Second House panel inquiry

A second US House committee began to examine the spill on May 3 as Rep. Darrell E. Issa (R-Calif.), the Oversight and Government Reform Committee's ranking minority member, asked Salazar if MMS's safety and operating regulations are working.

"News reports indicate that MMS may have sidelined regulatory efforts that would have brought the US oil industry in line with prevailing industry safety standards, which mandate the use of remote-controlled acoustic shutoff switches," Issa said in a letter to Salazar. "If true, MMS will need to explain why it chose to do so."

Issa said the committee also will investigate whether MMS improperly awarded safety certifications to BP, Transocean, and the Deepwater Horizon rig.

"Reports indicate that the Deepwater Horizon appears to have had a faulty 'dead-man' shutoff switch which, if functioning properly, could have averted this massive spill," said Issa. "The malfunctioning 'fail-safe' device raises serious questions about any safety inspections or audits conducted by MMS or third parties during the certification process.
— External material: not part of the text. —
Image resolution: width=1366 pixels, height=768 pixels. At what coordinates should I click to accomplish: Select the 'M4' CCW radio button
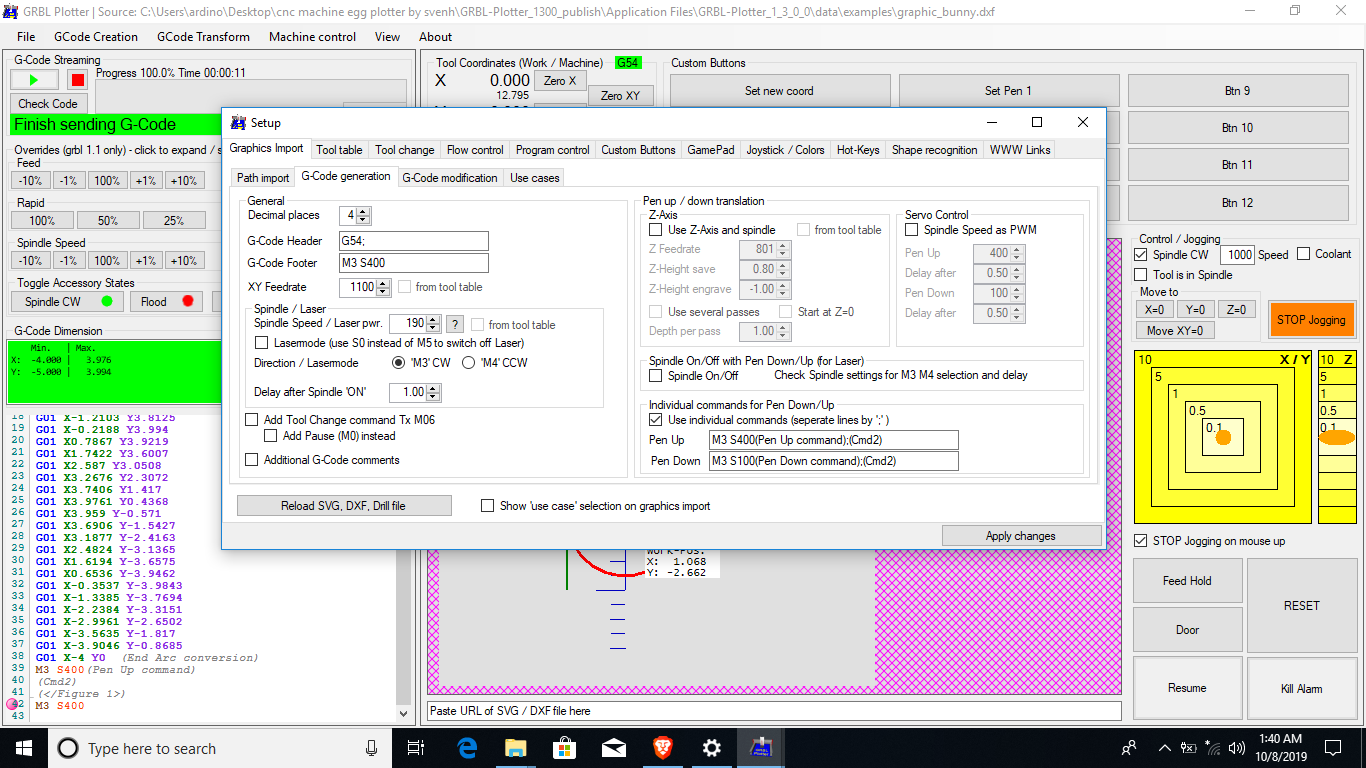point(468,363)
This, in turn, casts serious doubt on any safety awards that MMS may have granted to BP and-or Transocean within the past year."

He asked Salazar to supply the committee with information about regulations and their enforcement, safety awards and certifications, audits and inspections, emergency response plans, and other matters by May 7. "We are keeping Congress informed on a daily basis and will respond as appropriate to these types of inquiries," a spokeswoman for Salazar told OGJ on May 4. "Our priority at this time is to contain and remediate this oil spill."